Editor's Chair: The spanner in the works

07 Dec 2005 | Viewpoint | Update from University of Warwick
These updates are republished press releases and communications from members of the Science|Business Network
Two New Year's resolutions for the governments around the world that have managed to gum up the economic machinery behind technological development.

Richard L. Hudson, Editor, Science|Business

Governments are simple machines. They have just two tools with which to control an economy. They can give money or take it away. They can spend or tax. So then how is it, if it’s that simple, that when it comes to technological development so many governments around the world manage to gum up the economic machinery? In the faint hope they mend their ways, we hereby suggest two simple New Year’s resolutions for them.

Why bother? Take a quick look at the facts to see the magnitude of the problem. Science around the world is big business. In the industrialised world alone, more than $550 billion a year gets pumped into laboratories. The scientific sector employs more than 3 million full-time researchers, and provides the ideas behind new products and services in at least 40 per cent of global economic output.

Yet the supply of new scientists is faltering; in the physical sciences, enrollment in many countries is actually falling. There's a mammoth international imbalance in supply and demand, in both people and money. In the US, which outspends the world on R&D, 38 per cent of its technical workforce is foreign-born and its once-unassailable lead in technology trade is diminishing. In Europe, the world's scientific brain bank for the past century, great universities are starved and private investment scarce. In Asia, a dynamic India and China are rising - but despite the media attention, the economic fact remains that for the moment they are mainly exporters of talent and importers of technology. And all the while, the technological challenges to global human prosperity - flu pandemics, bioterrorism, global warming - are mounting.

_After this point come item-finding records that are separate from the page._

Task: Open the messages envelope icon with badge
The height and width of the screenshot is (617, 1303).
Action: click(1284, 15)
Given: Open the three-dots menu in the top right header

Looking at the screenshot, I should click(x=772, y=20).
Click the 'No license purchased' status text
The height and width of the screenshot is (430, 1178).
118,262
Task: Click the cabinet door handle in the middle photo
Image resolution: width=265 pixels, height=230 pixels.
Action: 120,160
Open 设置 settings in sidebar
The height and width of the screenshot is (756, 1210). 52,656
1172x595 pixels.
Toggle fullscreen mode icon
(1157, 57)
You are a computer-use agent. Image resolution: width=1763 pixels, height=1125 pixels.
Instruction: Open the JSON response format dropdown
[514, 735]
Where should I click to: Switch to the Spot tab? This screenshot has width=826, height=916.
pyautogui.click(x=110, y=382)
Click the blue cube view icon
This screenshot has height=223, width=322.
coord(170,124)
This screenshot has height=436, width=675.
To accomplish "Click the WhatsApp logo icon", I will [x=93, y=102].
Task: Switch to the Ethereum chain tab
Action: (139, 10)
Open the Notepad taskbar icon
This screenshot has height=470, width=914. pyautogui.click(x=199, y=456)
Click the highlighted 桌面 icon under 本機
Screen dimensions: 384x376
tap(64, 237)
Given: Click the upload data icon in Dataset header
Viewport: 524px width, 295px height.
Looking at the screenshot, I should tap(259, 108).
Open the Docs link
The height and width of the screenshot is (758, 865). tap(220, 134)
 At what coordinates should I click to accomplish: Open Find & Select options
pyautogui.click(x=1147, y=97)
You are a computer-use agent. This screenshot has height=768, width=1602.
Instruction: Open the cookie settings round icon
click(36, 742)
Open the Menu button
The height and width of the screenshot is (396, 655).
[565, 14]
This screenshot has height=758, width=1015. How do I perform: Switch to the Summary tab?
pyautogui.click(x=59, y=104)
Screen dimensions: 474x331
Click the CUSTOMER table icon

So what should governments do?

1. Spend smarter.

It's classic economics that the role of government is to spend where the market won't or can't, for the public good. Basic research is in the public good; it’s the starting point for all new products and ideas that, 20 years down the road, create new industries and jobs.

But the market isn't working for basic research. Throughout the world, business spending on R&D - while up overall - is focusing ever more on the "D" rather than the "R". IBM repurposes its Nobel-winning labs to applications. Bell Labs is broken into pieces. The pharma giants spend more on marketing than research. Increasingly, all these companies lean on universities and public research institutions for their basic research. AstraZeneca in 2004 reported 270 research collaborations with universities. Microsoft spends 15 per cent of its huge and growing research budget on outside collaborators.

Yet what is happening at those universities and research institutions to which the companies now turn for basic research? Budget cuts and consolidation. Yes, it's good to force universities to seek outside income from industry; it facilitates technology transfer. And it’s good to force students to pay something for their own education; it makes them value it more and work harder. But those are both measures, now dominant in government policies, that operate only in the budgetary margins.

In the end, the main bill for education in a society rests with government. The market can't pay it, so the state must.

2. Tax less

Once a discovery is reported, it must be developed into a product or service – and that’s where the market, not government, should take the lead. Governments should not be subsidising development projects - especially of the Euro-pudding style with five universities, three companies and a gaggle of consultants. Instead, they should be providing the climate for companies and private investors to seek out, and support, those projects that the market wants and will pay for.

But the tax system in most European countries kills investor appetite. Capital gains taxes in Germany and France drive investment offshore. High social charges discourage university spin-offs from hiring the help they need to grow. This affects investment in all companies, in all sectors - not just bio start-ups or semiconductor spin-offs.

But in Europe, an especially critical problem is seed funding - the first stage of financing, when an idea is still new and wildly risky. Angel investors are critical to this stage, and the numbers speak volumes. According to one study at Harvard's Kennedy School, Europe has about 30 angels per million of the population. The US figure: 1,400.

Only by cutting taxes on capital gains and investment income, at least in early-stage R&D, will the population of angels grow. This isn't a matter of making rich people richer; it's about persuading more of the rich to invest their money here, in Europe, in technology. It's about getting more foreign companies to stop avoiding France, Germany or Sweden, despite their scientific strengths, simply because the tax system terrifies them. (And if you’re wondering where to find the money to fund these tax cuts, you could start with the 40 per cent of the EU budget that goes to agricultural subsidies.)